We need to talk about China

By Business & Finance
27 May 2016
Asia View Trump balance

There are echoes of past US presidents as the Chinese government shuts down debate of its current economic problems. Mark Godfrey reports from China.

You wouldn’t have thought there’s any financial crisis brewing if you watch the Xinwen Lianbao, China’s main daily TV news show, which recently led with President Xi Jinping’s warning against any teaching of “western capitalist values” during visits to Beijing’s Communist Party School – a network of academies for aspiring party talent.

Railing against things western and capitalistic is a priority for the current Chinese administration, which is all the more absurd given revelations that the president’s brother-in-law was one of those named in the very capitalist practice of managing corporate wealth through a shelf company in Panama. The niece of iconic Communist Party leader Deng Xiaoping is also revealed to have had such a company, to manage her wealth in the Tibet 5100 Spring Water Co – a large corporation with a monopoly to supply bottled water on Chinese high-speed railways. The son-in-law of recently retired Communist Party leader Jia Qinglin is yet another Panama Papers figure.

All of this is censored, non-news in China. But thankfully, many Chinese are aware that the president and most of his colleagues send their children to US business schools – and many have picked up lucrative jobs in US investment banks – so the hypocrisy of the appeal against “western capitalist values” will be seen for what it is.
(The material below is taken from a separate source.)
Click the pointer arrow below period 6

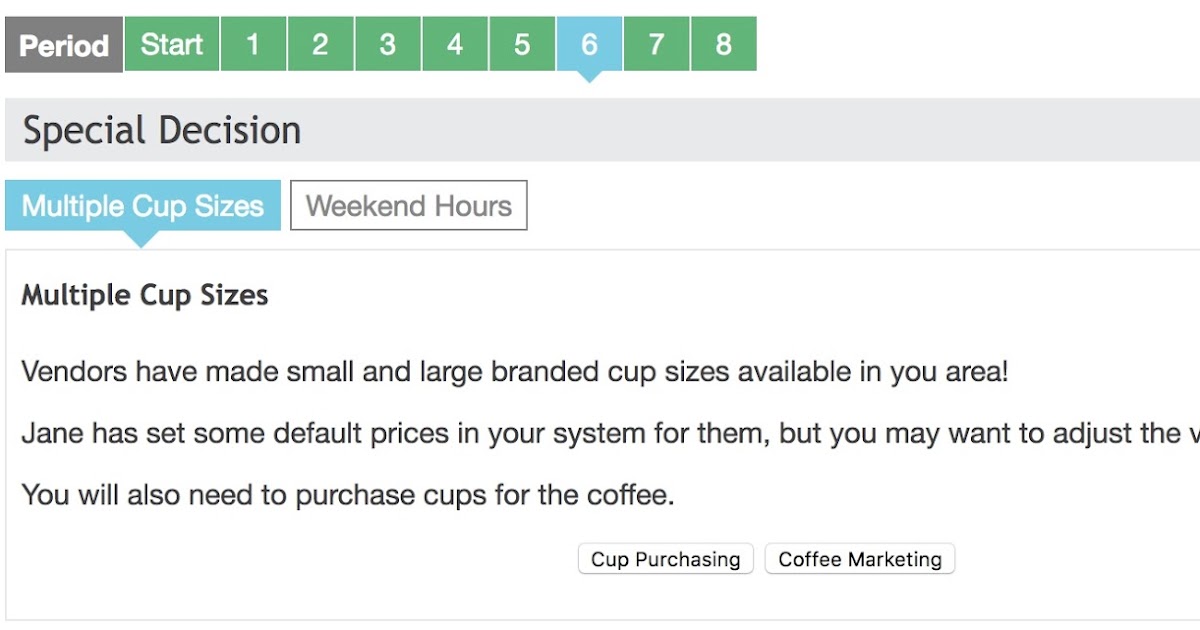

But these are gloomy times when what’s needed is some honesty and light on the Chinese economy from the Xi administration. It’s almost a year since the Chinese stock market crashed due to government mismanagement of a currency devaluation, but the government’s subsequent inability or unwillingness to communicate its economic intentions and plans did long-term damage to investors’ faith in China and in its currency.

Over the past year, Beijing has expended vast sums on propping up the stock market and the currency through, for instance, forcing the state-dominated finance sector to buy shares. All the while there has been mass capital flight as worried investors – many of them Chinese – get their money out to perceived safe havens.


And yet instead of frankness to inspire some confidence, China’s government has ordered media and economic think tanks to be more positive about the economy. And it has outspoken tycoon Ren Zhiqiang on ‘probation’ for critical comments on economic policy – the kind of thing you expect from a tycoon.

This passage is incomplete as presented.